Für solche Fälle brauchen wir klare Merkmale, die uns dabei helfen, die Überlebenschancen des Patienten genau festzustellen.

In den Ärzteserien im Fernsehen gibt es ja immer diese Einstellung mit dem Elektrokardiogramm, die zeigen soll, ob ein Patient noch lebt. Das ist aber schon längst anders. Wir müssen da schon lange eine wichtige Unterscheidung treffen. Das Herz und die Lungen können weiter mit Hilfe von Maschinen funktionieren. Aber am Ende zählt nur, ob das Gehirn noch lebendig ist.

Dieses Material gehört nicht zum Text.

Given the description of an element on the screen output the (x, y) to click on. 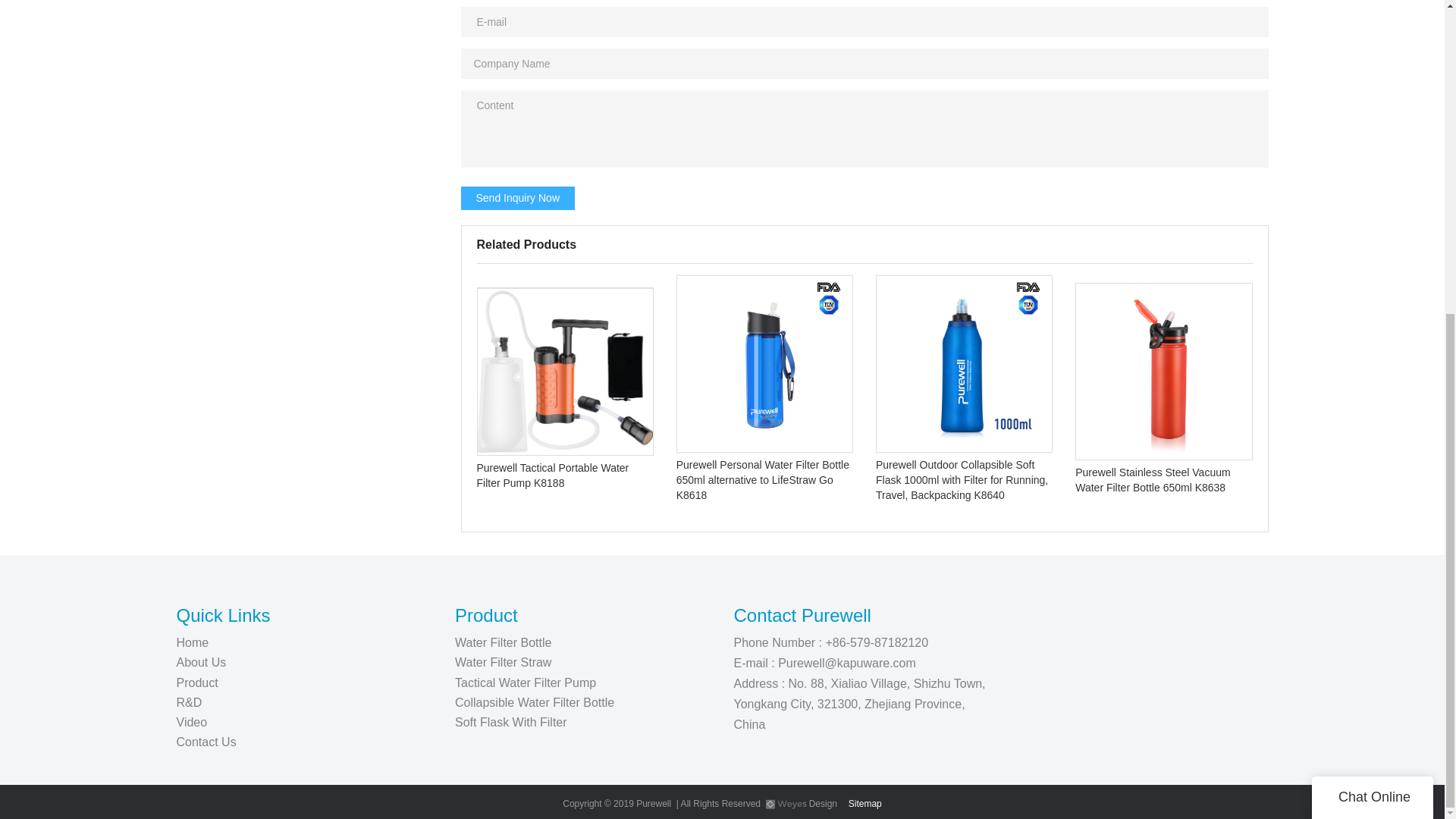
Send Inquiry Now (518, 197)
Purewell Tactical Portable Water Filter Pump K8188 (564, 391)
Given the description of an element on the screen output the (x, y) to click on. 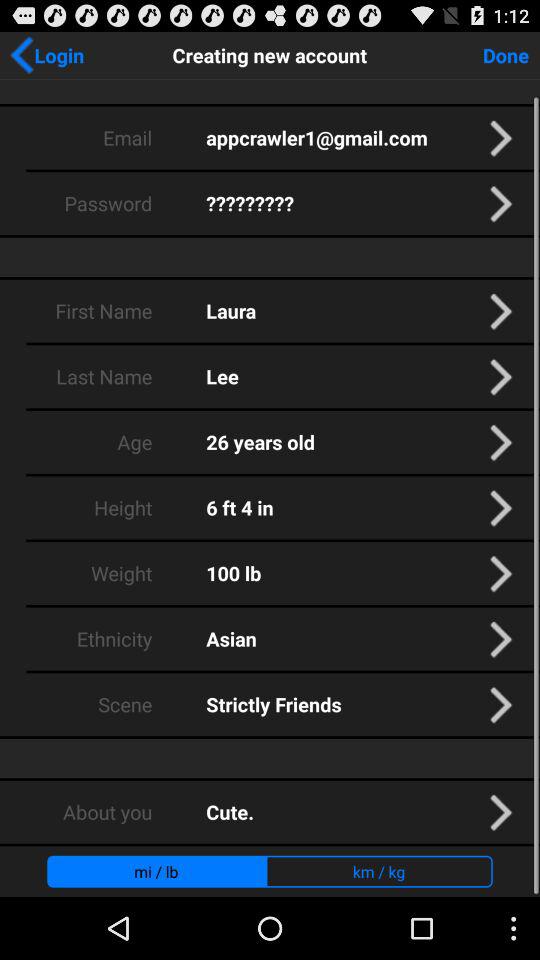
turn off the km / kg item (378, 871)
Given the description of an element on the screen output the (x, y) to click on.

Wie definieren Sie den Tod?

Als in den 50er Jahren die ersten Beatmungsgeräte auf den Markt gekommen sind, waren Ärzte plötzlich in der Lage, die Körper bewusstloser Patienten sehr lange weiterfunktionieren zu lassen.

Zum Leben gehören ja Herzschlag, Atmung und Hirnfunktion. Jahrtausendelang waren diese drei Indikatoren miteinander verknüpft. Wenn ein Mensch verletzt wurde und eine dieser Funktionen ausgefallen ist, folgten die anderen beiden sehr schnell nach. Mit der Erfindung des Beatmungsgeräts hat sich das geändert.

Das führte dazu, dass die Medizin eine neue Definition des Todes finden musste, nämlich die des Hirntods. Ein Patient ist hirntot, wenn er im unumkehrbaren Koma liegt und keine Hirnstammreflexe mehr zeigt. Wenn der Hirnstamm nicht mehr funktioniert, ist der Patient tot. Bisher ist noch kein Patient mit der Diagnose Hirntod wieder zu Bewusstsein gekommen.

Die Definition des Hirntodes ist wichtig, wenn es um die Organspende geht. Wenn ein Patient hirntot ist und daher nie wieder zu Bewusstsein kommen wird, können der Leiche die funktionierenden Organe entnommen werden. Es gibt weltweit einen großen Mangel an Spenderorganen, vielleicht auch, weil bei den Menschen Unsicherheit hinsichtlich des Todeszeitpunktes besteht. Das ist aber unnötig. Die Definition des Hirntods ist robust.